Two EPs into their two-year experiment, Riddle contemplates the band’s feeling toward the album format: “I tend not to think about what we’re doing in terms of working towards an album, as to me, the length is largely irrelevant. I feel that each record needs to make a statement, and to be a snapshot of where the band is at that particular time. Our third release is looking to be an 8 or 9 track record that has a more melancholy flavour. Is it an album or an EP? We don’t know, so we’ll just call it a record and let other people decide!”
When asked where he thinks the album format belongs in the future of music, Riddle is sceptical. “It’s a hard one to judge.
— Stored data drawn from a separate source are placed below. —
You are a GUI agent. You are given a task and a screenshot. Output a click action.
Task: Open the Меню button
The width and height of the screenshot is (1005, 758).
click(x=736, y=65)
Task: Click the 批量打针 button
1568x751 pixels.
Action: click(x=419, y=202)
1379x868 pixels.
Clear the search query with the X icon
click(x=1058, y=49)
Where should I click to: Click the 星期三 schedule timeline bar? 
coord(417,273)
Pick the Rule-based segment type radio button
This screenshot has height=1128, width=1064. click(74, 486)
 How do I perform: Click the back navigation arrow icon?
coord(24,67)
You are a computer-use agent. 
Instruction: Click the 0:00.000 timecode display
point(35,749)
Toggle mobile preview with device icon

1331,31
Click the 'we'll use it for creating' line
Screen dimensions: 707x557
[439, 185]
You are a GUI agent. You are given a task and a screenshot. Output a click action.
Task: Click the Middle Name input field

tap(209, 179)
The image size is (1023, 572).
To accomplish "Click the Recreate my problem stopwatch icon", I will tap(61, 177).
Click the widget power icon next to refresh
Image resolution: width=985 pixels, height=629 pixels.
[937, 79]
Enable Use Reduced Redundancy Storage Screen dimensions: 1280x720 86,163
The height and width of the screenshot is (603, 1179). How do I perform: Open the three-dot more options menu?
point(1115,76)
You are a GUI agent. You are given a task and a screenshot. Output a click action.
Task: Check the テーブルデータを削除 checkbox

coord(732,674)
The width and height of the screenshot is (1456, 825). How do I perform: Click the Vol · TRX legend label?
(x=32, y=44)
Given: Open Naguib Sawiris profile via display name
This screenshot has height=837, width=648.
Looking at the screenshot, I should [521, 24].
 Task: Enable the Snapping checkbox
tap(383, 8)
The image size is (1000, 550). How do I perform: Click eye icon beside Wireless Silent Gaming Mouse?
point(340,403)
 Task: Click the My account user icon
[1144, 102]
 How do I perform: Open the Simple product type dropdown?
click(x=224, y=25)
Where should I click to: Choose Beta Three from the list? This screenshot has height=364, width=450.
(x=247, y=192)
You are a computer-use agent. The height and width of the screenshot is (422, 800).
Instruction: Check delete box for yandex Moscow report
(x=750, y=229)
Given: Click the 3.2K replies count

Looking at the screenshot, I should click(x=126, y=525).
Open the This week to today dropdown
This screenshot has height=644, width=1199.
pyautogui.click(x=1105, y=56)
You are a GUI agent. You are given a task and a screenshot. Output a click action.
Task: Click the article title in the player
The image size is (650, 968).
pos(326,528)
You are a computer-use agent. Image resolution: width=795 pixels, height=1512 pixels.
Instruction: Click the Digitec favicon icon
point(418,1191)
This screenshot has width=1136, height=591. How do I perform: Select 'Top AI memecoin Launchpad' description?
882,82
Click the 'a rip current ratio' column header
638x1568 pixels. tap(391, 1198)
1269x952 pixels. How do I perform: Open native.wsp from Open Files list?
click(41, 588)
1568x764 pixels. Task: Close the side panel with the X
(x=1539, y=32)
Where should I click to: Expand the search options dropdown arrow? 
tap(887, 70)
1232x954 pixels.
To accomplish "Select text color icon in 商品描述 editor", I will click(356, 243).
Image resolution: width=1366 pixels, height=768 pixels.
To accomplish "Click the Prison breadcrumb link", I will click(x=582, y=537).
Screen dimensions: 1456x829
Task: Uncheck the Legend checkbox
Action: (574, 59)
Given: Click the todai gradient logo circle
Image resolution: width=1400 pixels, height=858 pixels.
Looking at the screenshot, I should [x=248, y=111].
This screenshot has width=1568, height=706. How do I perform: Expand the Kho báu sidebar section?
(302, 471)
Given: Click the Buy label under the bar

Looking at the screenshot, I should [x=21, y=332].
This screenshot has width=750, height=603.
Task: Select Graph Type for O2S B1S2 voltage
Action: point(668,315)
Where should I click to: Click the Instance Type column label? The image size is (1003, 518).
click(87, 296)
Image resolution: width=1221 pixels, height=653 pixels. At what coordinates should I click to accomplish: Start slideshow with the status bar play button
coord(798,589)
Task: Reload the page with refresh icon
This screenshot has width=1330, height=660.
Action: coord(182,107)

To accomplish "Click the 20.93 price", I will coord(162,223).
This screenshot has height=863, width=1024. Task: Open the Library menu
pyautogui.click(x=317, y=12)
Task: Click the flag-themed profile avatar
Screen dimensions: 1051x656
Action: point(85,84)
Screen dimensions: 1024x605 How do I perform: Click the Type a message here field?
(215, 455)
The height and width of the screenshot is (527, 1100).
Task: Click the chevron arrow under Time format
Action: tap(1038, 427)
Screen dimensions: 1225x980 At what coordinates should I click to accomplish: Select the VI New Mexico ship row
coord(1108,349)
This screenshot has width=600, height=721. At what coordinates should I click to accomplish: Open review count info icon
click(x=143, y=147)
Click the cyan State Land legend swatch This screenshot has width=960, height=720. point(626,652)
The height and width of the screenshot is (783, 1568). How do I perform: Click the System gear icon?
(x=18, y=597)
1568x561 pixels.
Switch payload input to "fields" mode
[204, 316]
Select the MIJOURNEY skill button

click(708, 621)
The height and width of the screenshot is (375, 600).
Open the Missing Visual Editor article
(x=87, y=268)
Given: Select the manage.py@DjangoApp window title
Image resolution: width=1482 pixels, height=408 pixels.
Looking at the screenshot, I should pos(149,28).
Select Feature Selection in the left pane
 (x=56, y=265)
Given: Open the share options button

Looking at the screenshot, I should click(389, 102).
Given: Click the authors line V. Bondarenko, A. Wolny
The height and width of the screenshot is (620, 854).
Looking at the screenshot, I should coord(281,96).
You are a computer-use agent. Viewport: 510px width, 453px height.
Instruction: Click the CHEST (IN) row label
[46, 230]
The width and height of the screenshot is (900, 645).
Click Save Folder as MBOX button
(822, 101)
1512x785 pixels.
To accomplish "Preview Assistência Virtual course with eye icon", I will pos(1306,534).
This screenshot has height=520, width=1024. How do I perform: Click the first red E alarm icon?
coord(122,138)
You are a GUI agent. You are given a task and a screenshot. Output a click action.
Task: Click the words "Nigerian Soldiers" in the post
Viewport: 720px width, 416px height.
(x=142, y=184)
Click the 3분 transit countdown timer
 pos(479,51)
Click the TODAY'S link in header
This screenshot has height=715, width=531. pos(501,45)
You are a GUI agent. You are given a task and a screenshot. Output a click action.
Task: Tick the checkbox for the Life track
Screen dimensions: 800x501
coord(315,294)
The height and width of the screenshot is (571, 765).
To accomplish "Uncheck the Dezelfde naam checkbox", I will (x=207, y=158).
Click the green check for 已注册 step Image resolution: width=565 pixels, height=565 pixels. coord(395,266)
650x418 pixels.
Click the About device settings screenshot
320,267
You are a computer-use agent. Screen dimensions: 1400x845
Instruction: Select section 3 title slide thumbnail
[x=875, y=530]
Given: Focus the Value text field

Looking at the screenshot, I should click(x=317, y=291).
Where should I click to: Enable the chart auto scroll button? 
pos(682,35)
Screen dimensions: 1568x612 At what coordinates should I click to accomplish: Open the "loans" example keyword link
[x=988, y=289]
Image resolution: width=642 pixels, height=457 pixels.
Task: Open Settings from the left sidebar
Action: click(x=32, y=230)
It seems that while the physical single is dead, the digital single is now king. No one buys albums anymore, but if you look on my friends’ mp3 player, they tend to collect not just full records, but full catalogues of acts that they love. I think that the album will live on. Certainly, at least in the sense of releasing bodies of music that make various statements at different points in an act’s career. Does it mean that the length of an album will remain between 30 and 70 minutes? Maybe not. Musicians aren’t constrained by the format anymore; vinyl and plastic don’t dictate the length.” With a fourth release due around Christmas to bring the four-EP commitment to a close, what’s next for Drawn From Bees? “We’ll probably do an album. Or a greatest hits box collection, who knows?” laughs Riddle.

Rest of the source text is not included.